***** Material supplied *****
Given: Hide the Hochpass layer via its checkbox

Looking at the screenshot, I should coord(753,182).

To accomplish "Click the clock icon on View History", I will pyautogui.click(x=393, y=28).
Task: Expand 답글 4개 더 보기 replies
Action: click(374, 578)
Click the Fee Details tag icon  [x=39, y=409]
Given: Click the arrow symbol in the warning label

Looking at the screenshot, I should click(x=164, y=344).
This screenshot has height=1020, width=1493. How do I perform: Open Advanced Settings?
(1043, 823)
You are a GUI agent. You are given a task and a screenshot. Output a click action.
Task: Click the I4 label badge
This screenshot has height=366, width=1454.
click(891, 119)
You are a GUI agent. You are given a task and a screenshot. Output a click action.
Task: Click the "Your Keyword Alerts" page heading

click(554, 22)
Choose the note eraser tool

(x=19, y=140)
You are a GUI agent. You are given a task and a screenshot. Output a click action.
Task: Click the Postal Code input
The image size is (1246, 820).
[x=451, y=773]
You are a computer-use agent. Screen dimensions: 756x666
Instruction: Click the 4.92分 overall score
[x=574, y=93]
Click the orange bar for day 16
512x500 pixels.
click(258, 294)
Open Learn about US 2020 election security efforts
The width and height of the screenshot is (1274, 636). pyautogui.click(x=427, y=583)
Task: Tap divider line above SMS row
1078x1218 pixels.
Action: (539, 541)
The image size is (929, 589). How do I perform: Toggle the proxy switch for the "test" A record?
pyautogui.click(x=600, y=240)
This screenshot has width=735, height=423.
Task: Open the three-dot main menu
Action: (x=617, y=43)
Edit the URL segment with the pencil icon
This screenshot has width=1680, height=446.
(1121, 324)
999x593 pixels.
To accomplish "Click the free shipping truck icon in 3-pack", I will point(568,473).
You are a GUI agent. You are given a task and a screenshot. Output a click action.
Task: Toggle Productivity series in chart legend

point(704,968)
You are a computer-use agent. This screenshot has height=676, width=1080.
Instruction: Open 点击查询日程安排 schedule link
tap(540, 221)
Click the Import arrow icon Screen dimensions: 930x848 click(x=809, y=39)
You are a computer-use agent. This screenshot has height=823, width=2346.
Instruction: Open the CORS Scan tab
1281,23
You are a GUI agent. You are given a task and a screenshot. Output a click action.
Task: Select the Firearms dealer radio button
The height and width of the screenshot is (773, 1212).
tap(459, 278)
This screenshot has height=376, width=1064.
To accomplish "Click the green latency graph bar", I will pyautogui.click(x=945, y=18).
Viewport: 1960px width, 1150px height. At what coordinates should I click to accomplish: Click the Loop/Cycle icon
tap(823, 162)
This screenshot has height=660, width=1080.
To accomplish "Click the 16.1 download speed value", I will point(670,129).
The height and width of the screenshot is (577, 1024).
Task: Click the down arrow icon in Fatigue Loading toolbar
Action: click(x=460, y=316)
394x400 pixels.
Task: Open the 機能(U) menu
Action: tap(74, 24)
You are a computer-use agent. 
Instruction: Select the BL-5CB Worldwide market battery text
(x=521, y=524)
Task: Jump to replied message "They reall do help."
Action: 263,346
*****
What you need to do: In the records above, the line with "1078x1218 pixels." marks the start and the line with "This screenshot has height=376, width=1064." marks the end; copy that stretch exactly, both lines included, and nothing else.

Result below:
1078x1218 pixels.
Action: (539, 541)
The image size is (929, 589). How do I perform: Toggle the proxy switch for the "test" A record?
pyautogui.click(x=600, y=240)
This screenshot has width=735, height=423.
Task: Open the three-dot main menu
Action: (x=617, y=43)
Edit the URL segment with the pencil icon
This screenshot has width=1680, height=446.
(1121, 324)
999x593 pixels.
To accomplish "Click the free shipping truck icon in 3-pack", I will point(568,473).
You are a GUI agent. You are given a task and a screenshot. Output a click action.
Task: Toggle Productivity series in chart legend

point(704,968)
You are a computer-use agent. This screenshot has height=676, width=1080.
Instruction: Open 点击查询日程安排 schedule link
tap(540, 221)
Click the Import arrow icon Screen dimensions: 930x848 click(x=809, y=39)
You are a computer-use agent. This screenshot has height=823, width=2346.
Instruction: Open the CORS Scan tab
1281,23
You are a GUI agent. You are given a task and a screenshot. Output a click action.
Task: Select the Firearms dealer radio button
The height and width of the screenshot is (773, 1212).
tap(459, 278)
This screenshot has height=376, width=1064.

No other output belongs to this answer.